Problem to solve:
Please reproduce the lines from the one containing "Click the breakthrough badge 6 for 迈克尔.乔丹" through the end of the data below exactly as they stand, and omit all pictures.

Supplied information: Begin

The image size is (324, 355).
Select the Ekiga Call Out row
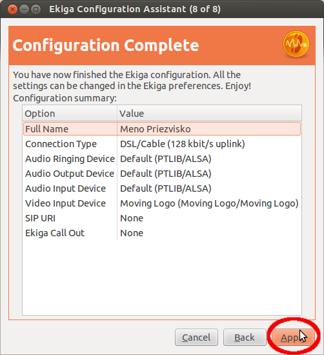162,233

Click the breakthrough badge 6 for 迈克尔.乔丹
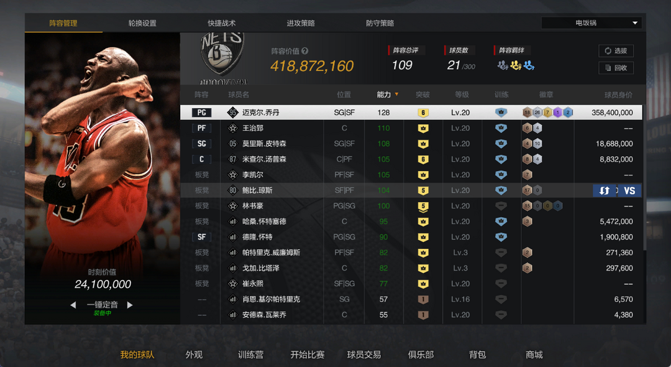tap(423, 113)
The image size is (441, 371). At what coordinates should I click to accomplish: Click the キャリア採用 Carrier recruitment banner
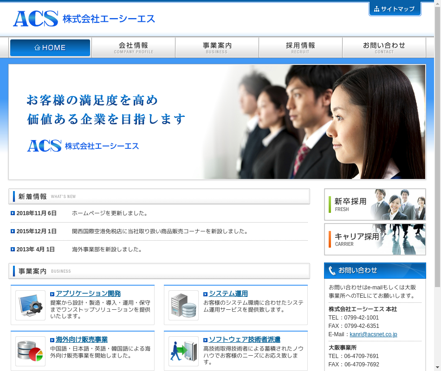pyautogui.click(x=375, y=239)
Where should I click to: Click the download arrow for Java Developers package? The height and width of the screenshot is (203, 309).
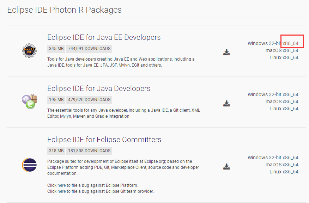click(x=226, y=103)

Supplied information: End

Result of the task:
Click the breakthrough badge 6 for 迈克尔.乔丹
tap(423, 113)
The image size is (441, 371). At what coordinates should I click to accomplish: Click the キャリア採用 Carrier recruitment banner
pyautogui.click(x=375, y=239)
Where should I click to: Click the download arrow for Java Developers package? The height and width of the screenshot is (203, 309).
click(x=226, y=103)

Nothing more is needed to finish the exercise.